Wednesday, October 07, 2009

Another 800-pounder

All governments grow. But the details are always fascinating. In this piece, Fred Siegel and Dan Di Salvo write about the rise of public sector unions and their contribution to the problem. In all of the hand-wringing over state and local government budget problems, this part of the story has not gotten the attention it deserves.

Just as in yesterday's post, we keep bumping into 800-lb gorillas.

Tuesday, October 06, 2009

800-lb Fact

Becker-Posner blog about the Swiss health care system, its advantages and disadvantages as well as why it may not be a good fit in the U.S. They actually mention that the U.S. has a large underclass while Switzerland does not. Well, yes. But you're not supposed to mention that.

The historian Kenneth T. Jackson recently wrote: "Since World War II, America's northeastern and midwestern cities have been in both relative and absolute decline. Their once proud central business districts have typically slipped into retail and business irrelevance; their neighborhoods have lost their once dense networks of bakeries, shoe stores and pharmacies; and their streets have too often become dispiriting collections of broken, broken windows and broken lives. After dark, pedestrians retreat from the empty sidewalks, public housing projects come under the sway of gangs and drug dealers, and merchants lower graffiti-covered metal gates. Too often, no one is home." (Ballon and Jackson, 2007, p. 67).

We are in Perth where I will be talking to the AIUS. Perth is lovely. Why do we so much like exploring cities in (most) other countries? The carefree exploration of new cities is one of life's great pleasures. But you cannot do that in most American cities. You have to make damn sure of where you can and cannot go. As in walk or use public transit.

It's not just about health care. The 800-lb gorilla in the room is America's underclass problem and the welfare state's failure in doing anything meaningful about it . Job #1 is to admit it exists. Thank you, Becker-Posner.

Friday, October 02, 2009

Olympic interludes

The New Yorker's Jon Lee Anderson ("Gangland: Who controls the streets of Rio de Janeiro?") reports that Rio is "the top-ranked in the world for 'violent intentional deaths.'"

How will that work for the 2016 Olympics? Beijing got mixed results with efforts to dampen air quality problems.
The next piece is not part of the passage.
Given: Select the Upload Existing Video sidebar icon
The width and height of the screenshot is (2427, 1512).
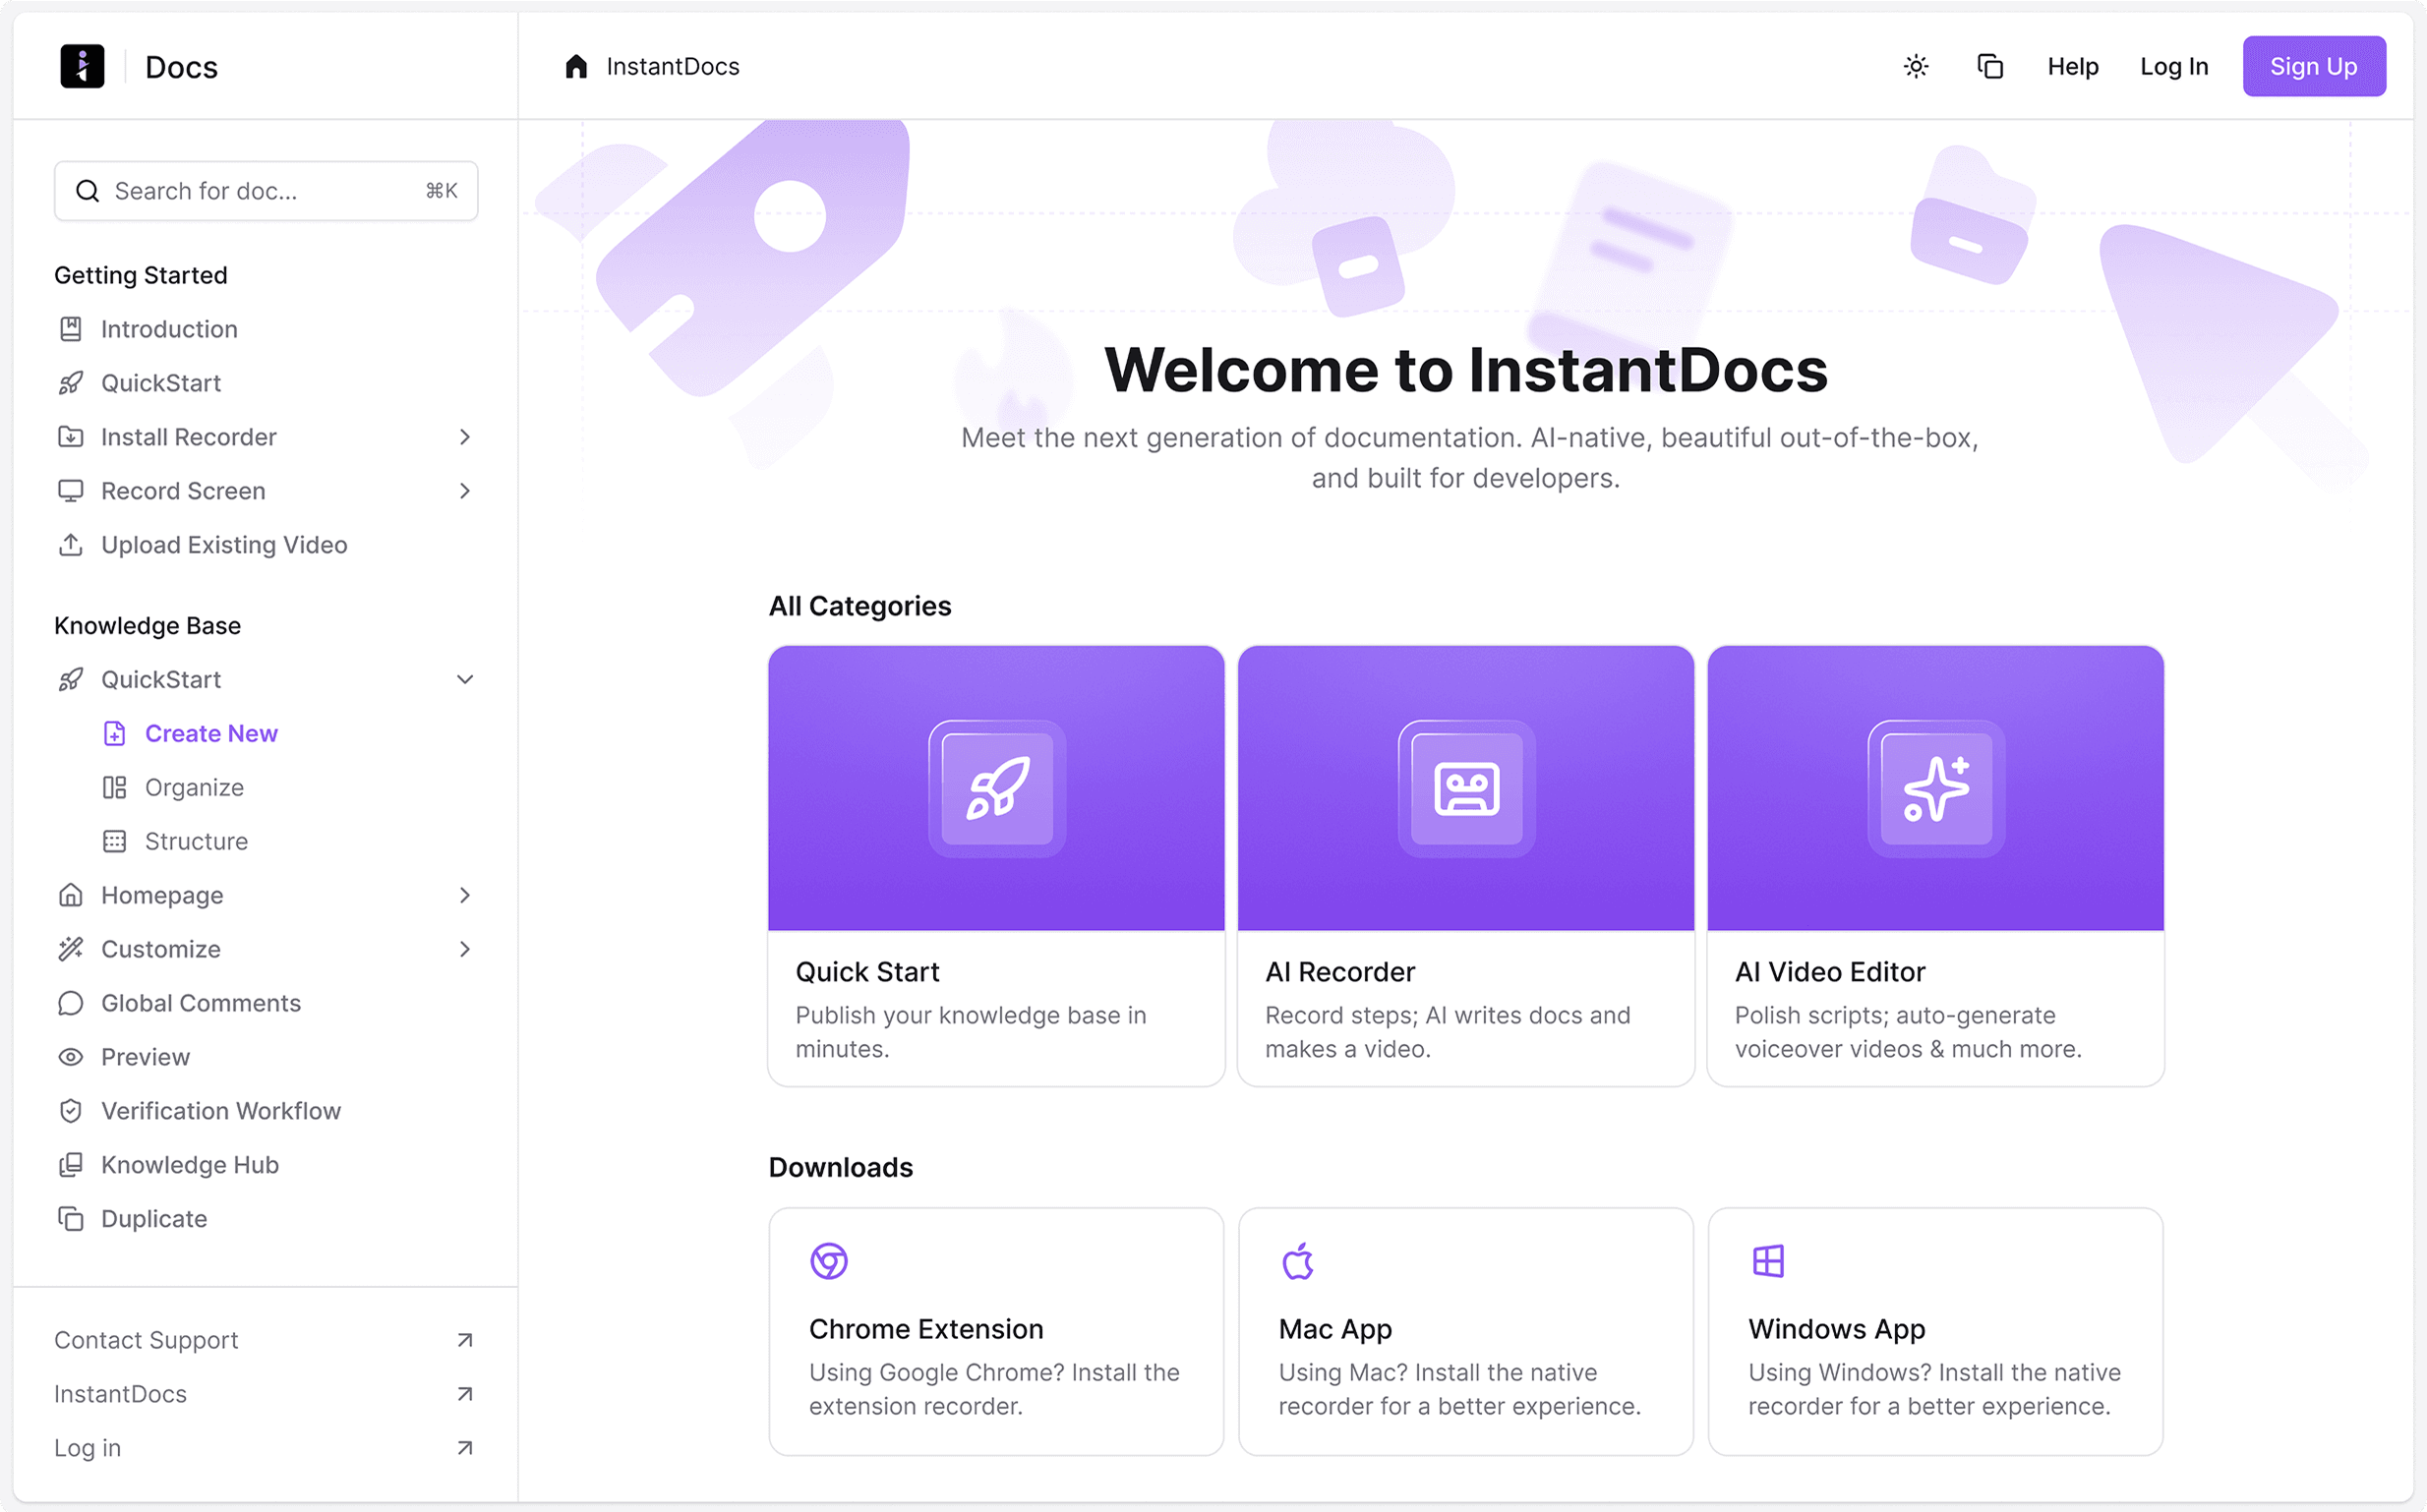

Los Angeles got better results with auto traffic in 1984. But in the first days of the '84 Olympics, an unexpected boost came from the locals staying away or staying home.

It's doubtful that Rio's gangs will also stay home. But the real point is that Olympic games are interludes. LA's road conditions are now about the same as in 1984, no better and no worse. Whatever LA or Beijing authorities did for the two weeks of the games, they could not duplicate it after the closing ceremonies.

But we all grasp for interludes. Look at the footage of cheering Brazilians.